• WHAT THE TASK REQUIRES
Your task is to copy every entry exactly.

• EXTRACTED DATA
....

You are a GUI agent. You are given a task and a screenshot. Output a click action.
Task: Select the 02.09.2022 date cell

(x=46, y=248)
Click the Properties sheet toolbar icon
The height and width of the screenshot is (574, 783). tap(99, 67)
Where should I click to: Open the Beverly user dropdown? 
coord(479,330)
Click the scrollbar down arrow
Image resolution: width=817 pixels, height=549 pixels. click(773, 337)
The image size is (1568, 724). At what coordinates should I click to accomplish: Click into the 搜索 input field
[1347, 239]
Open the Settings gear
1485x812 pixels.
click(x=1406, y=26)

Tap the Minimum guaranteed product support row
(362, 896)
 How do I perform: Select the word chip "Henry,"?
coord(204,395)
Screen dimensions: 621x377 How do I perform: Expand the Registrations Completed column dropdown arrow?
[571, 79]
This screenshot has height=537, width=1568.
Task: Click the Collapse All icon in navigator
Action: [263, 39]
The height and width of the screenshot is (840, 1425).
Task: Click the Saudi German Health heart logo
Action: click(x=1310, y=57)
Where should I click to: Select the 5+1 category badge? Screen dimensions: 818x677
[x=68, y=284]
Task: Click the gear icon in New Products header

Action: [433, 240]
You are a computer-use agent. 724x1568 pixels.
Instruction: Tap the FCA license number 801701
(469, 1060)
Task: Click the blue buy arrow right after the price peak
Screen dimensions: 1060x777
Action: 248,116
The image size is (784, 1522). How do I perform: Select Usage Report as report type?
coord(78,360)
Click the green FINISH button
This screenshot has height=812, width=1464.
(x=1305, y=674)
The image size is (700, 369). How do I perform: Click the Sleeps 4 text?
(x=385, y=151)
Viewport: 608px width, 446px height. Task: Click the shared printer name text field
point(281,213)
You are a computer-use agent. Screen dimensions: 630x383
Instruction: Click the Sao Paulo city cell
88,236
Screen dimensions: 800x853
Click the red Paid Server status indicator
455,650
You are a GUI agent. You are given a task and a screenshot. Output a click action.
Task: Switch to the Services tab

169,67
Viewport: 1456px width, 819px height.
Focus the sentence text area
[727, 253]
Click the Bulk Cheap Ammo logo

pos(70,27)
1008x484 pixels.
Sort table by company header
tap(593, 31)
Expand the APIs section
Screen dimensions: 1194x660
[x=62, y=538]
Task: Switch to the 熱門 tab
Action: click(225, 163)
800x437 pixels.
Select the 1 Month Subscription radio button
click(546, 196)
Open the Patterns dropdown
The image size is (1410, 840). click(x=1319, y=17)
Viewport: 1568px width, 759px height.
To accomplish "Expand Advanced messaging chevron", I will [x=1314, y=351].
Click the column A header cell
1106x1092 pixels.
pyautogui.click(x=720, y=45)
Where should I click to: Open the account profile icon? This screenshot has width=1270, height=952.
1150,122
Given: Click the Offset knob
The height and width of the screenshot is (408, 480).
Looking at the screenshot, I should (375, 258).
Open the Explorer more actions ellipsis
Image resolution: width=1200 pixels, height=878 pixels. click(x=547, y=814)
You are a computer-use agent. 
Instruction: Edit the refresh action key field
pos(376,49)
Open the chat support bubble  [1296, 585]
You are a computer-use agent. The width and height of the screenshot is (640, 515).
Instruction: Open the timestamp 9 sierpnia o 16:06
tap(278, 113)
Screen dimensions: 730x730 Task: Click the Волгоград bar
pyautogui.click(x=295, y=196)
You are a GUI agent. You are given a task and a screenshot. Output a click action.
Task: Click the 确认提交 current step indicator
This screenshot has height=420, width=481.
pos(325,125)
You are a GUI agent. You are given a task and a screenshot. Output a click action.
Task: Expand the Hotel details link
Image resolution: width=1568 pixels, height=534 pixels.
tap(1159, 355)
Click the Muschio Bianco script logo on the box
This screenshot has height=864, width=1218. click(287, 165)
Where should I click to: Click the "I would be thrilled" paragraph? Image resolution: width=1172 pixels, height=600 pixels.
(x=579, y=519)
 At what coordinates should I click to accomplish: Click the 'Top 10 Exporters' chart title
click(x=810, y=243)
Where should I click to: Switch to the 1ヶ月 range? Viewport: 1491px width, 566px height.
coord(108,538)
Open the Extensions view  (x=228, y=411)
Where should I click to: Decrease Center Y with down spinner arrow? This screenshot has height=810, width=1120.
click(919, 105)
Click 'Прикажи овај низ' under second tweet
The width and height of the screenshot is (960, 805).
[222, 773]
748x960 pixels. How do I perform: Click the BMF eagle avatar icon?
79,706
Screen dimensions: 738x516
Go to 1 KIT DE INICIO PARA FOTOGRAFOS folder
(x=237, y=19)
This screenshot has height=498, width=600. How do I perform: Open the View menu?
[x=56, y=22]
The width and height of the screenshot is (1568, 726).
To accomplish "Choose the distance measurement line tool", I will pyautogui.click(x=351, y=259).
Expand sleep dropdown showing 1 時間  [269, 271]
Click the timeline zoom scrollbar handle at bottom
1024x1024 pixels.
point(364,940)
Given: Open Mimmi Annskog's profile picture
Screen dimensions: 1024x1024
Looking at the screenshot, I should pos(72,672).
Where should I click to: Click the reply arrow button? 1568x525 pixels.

....

• OUTPUT OF THE EXERCISE
You are a GUI agent. You are given a task and a screenshot. Output a click action.
Task: Select the 02.09.2022 date cell

(x=46, y=248)
Click the Properties sheet toolbar icon
The height and width of the screenshot is (574, 783). tap(99, 67)
Where should I click to: Open the Beverly user dropdown? 
coord(479,330)
Click the scrollbar down arrow
Image resolution: width=817 pixels, height=549 pixels. click(773, 337)
The image size is (1568, 724). At what coordinates should I click to accomplish: Click into the 搜索 input field
[1347, 239]
Open the Settings gear
1485x812 pixels.
click(x=1406, y=26)

Tap the Minimum guaranteed product support row
(362, 896)
 How do I perform: Select the word chip "Henry,"?
coord(204,395)
Screen dimensions: 621x377 How do I perform: Expand the Registrations Completed column dropdown arrow?
[571, 79]
This screenshot has height=537, width=1568.
Task: Click the Collapse All icon in navigator
Action: [263, 39]
The height and width of the screenshot is (840, 1425).
Task: Click the Saudi German Health heart logo
Action: click(x=1310, y=57)
Where should I click to: Select the 5+1 category badge? Screen dimensions: 818x677
[x=68, y=284]
Task: Click the gear icon in New Products header

Action: [433, 240]
You are a computer-use agent. 724x1568 pixels.
Instruction: Tap the FCA license number 801701
(469, 1060)
Task: Click the blue buy arrow right after the price peak
Screen dimensions: 1060x777
Action: 248,116
The image size is (784, 1522). How do I perform: Select Usage Report as report type?
coord(78,360)
Click the green FINISH button
This screenshot has height=812, width=1464.
(x=1305, y=674)
The image size is (700, 369). How do I perform: Click the Sleeps 4 text?
(x=385, y=151)
Viewport: 608px width, 446px height. Task: Click the shared printer name text field
point(281,213)
You are a computer-use agent. Screen dimensions: 630x383
Instruction: Click the Sao Paulo city cell
88,236
Screen dimensions: 800x853
Click the red Paid Server status indicator
455,650
You are a GUI agent. You are given a task and a screenshot. Output a click action.
Task: Switch to the Services tab

169,67
Viewport: 1456px width, 819px height.
Focus the sentence text area
[727, 253]
Click the Bulk Cheap Ammo logo

pos(70,27)
1008x484 pixels.
Sort table by company header
tap(593, 31)
Expand the APIs section
Screen dimensions: 1194x660
[x=62, y=538]
Task: Switch to the 熱門 tab
Action: click(225, 163)
800x437 pixels.
Select the 1 Month Subscription radio button
click(546, 196)
Open the Patterns dropdown
The image size is (1410, 840). click(x=1319, y=17)
Viewport: 1568px width, 759px height.
To accomplish "Expand Advanced messaging chevron", I will [x=1314, y=351].
Click the column A header cell
1106x1092 pixels.
pyautogui.click(x=720, y=45)
Where should I click to: Open the account profile icon? This screenshot has width=1270, height=952.
1150,122
Given: Click the Offset knob
The height and width of the screenshot is (408, 480).
Looking at the screenshot, I should (375, 258).
Open the Explorer more actions ellipsis
Image resolution: width=1200 pixels, height=878 pixels. click(x=547, y=814)
You are a computer-use agent. 
Instruction: Edit the refresh action key field
pos(376,49)
Open the chat support bubble  [1296, 585]
You are a computer-use agent. The width and height of the screenshot is (640, 515).
Instruction: Open the timestamp 9 sierpnia o 16:06
tap(278, 113)
Screen dimensions: 730x730 Task: Click the Волгоград bar
pyautogui.click(x=295, y=196)
You are a GUI agent. You are given a task and a screenshot. Output a click action.
Task: Click the 确认提交 current step indicator
This screenshot has height=420, width=481.
pos(325,125)
You are a GUI agent. You are given a task and a screenshot. Output a click action.
Task: Expand the Hotel details link
Image resolution: width=1568 pixels, height=534 pixels.
tap(1159, 355)
Click the Muschio Bianco script logo on the box
This screenshot has height=864, width=1218. click(287, 165)
Where should I click to: Click the "I would be thrilled" paragraph? Image resolution: width=1172 pixels, height=600 pixels.
(x=579, y=519)
 At what coordinates should I click to accomplish: Click the 'Top 10 Exporters' chart title
click(x=810, y=243)
Where should I click to: Switch to the 1ヶ月 range? Viewport: 1491px width, 566px height.
coord(108,538)
Open the Extensions view  (x=228, y=411)
Where should I click to: Decrease Center Y with down spinner arrow? This screenshot has height=810, width=1120.
click(919, 105)
Click 'Прикажи овај низ' under second tweet
The width and height of the screenshot is (960, 805).
[222, 773]
748x960 pixels. How do I perform: Click the BMF eagle avatar icon?
79,706
Screen dimensions: 738x516
Go to 1 KIT DE INICIO PARA FOTOGRAFOS folder
(x=237, y=19)
This screenshot has height=498, width=600. How do I perform: Open the View menu?
[x=56, y=22]
The width and height of the screenshot is (1568, 726).
To accomplish "Choose the distance measurement line tool", I will pyautogui.click(x=351, y=259).
Expand sleep dropdown showing 1 時間  [269, 271]
Click the timeline zoom scrollbar handle at bottom
1024x1024 pixels.
point(364,940)
Given: Open Mimmi Annskog's profile picture
Screen dimensions: 1024x1024
Looking at the screenshot, I should pos(72,672).
Where should I click to: Click the reply arrow button? 1568x525 pixels.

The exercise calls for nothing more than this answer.